The system 100 for risk detection and/or mitigation may include one or more modules configured to perform the risk detection and/or mitigation tasks described herein. In some embodiments, the system 100 includes a risk detection module and a risk mitigation module. Likewise, the intelligent agent 110 may include one or more modules configured to perform the functions of the intelligent agent. In some embodiments, the intelligent agent 110 includes an artificial intelligence and machine learning (AI/ML) module.
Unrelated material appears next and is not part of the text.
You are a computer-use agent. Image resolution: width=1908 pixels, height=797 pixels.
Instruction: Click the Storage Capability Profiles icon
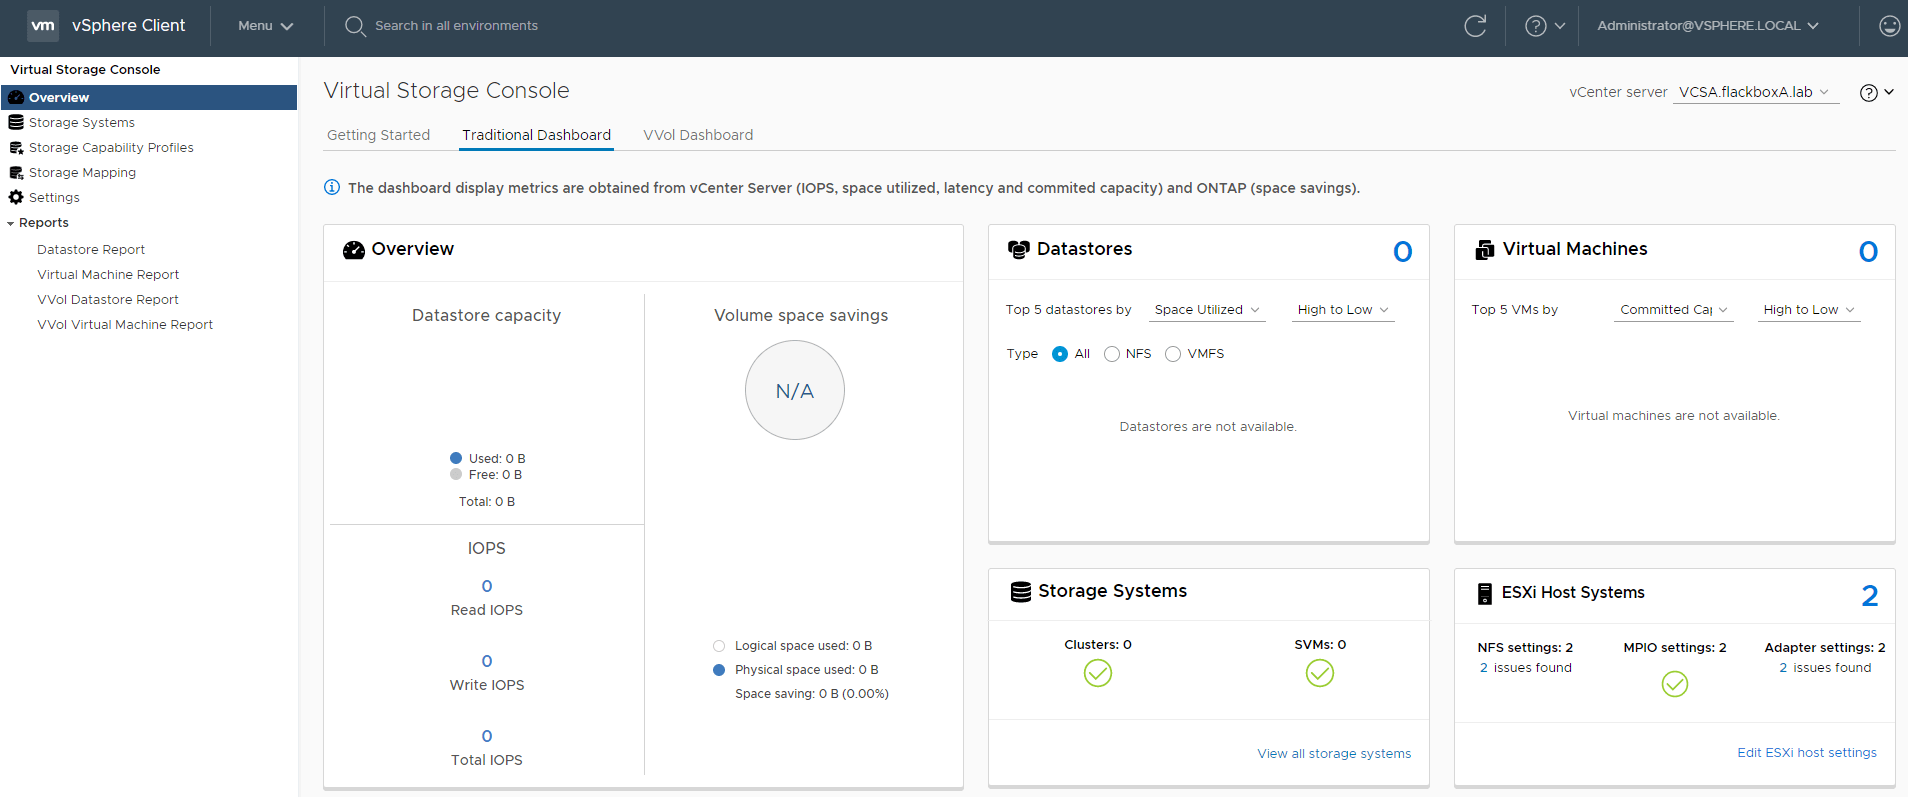(x=16, y=147)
The risk detection module may be configured to process incoming data provided to the intelligent agent 110 and outgoing data provided by the intelligent agent 110. In some embodiments, The risk detection module is configured to perform the action of identifying outlier data, inlier data, data leakage, missing data and/or metadata associated with the presence, type, likelihood, and/or severity of a risk. The data processed by the risk detection module may be of any suitable type, including (without limitation) image, spatial, temporal (e.g., time-series), audio, numeric, factor, Boolean, etc. The data processed by the risk detection module may be provided by any suitable device or sensor. The data may be provided to the risk detection module in any suitable form, including (without limitation) raw or processed (e.g., feature extraction may have been performed on the data (e.g., edge detection in image data), signal processing may have been performed on the data (e.g., noise reduction in audio data), etc.

In some embodiments, the risk detection module is configured to detect the presence of risk based on incoming data to be scored by the AI/ML module and/or based on output data (e.g., inference data, predicted or classified values, etc.) provided by the AI/ML module. When a risk has been identified, the risk detection module may classify the type of risk and evaluate the severity and/or likelihood of the risk (e.g., based on probabilistic and/or heuristic-based risk classification and evaluation techniques).
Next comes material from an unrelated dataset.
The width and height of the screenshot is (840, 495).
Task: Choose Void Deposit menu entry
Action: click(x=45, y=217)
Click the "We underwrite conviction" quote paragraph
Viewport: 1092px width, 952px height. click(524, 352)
In some embodiments, the risk mitigation module can adjust the incoming data to be scored by the AI/ML module, such that the severity and/or likelihood of the risk detected by the risk detection module is reduced. The techniques used to reduce the risk associated with incoming data may be selected based on the specific type of risk identified. Some examples of suitable techniques for adjusting the value of an input datum to reduce the risk associated with the input data may include algorithmic data imputation, outlier removal, heuristic based adjustments (e.g., imposing a user defined system limit on an incoming value), etc.
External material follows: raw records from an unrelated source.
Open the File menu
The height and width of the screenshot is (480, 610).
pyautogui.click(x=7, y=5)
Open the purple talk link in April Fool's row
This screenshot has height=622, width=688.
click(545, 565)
In some embodiments, the risk mitigation module can adjust the outgoing data provided by the AI/ML module, such that the severity and/or likelihood of a risk detected by the risk detection module is reduced. Some examples of suitable techniques for adjusting the value of an AI/ML module output (e.g., inference, prediction, classification, decision, etc.) may include algorithmic changes to decrease bias, reducing or increasing predicted values to values within observed validation data distributions, placing hard limits or floors on the values of the AI/ML module outputs (e.g., based on heuristics, machine learned models, and/or user systematic inputs), etc.

In some embodiments, the risk mitigation module can trigger an error condition or provide a notification (e.g., warning, alarm, etc.). Such action may be appropriate, for example, if an adjustment to incoming data or AI/ML module output that adequately mitigates the detected risk (e.g., reduces the risk likelihood and/or severity to acceptable levels) is not found. For example, if the AI/ML module produces an outlier predicted outcome even after an outlier input has been corrected, the risk mitigation module may trigger an error condition or provide a notification with or without the AI/ML module's output. Allowing this type of mitigation avoids a recursive loop in which the system 100 is unable to adequately mitigate a detected risk yet continually adjusts inputs and/or outputs in an effort to do so. In such cases, the system may ignore the input, provide the output as is, or block any output related to the input associated with the detected risk.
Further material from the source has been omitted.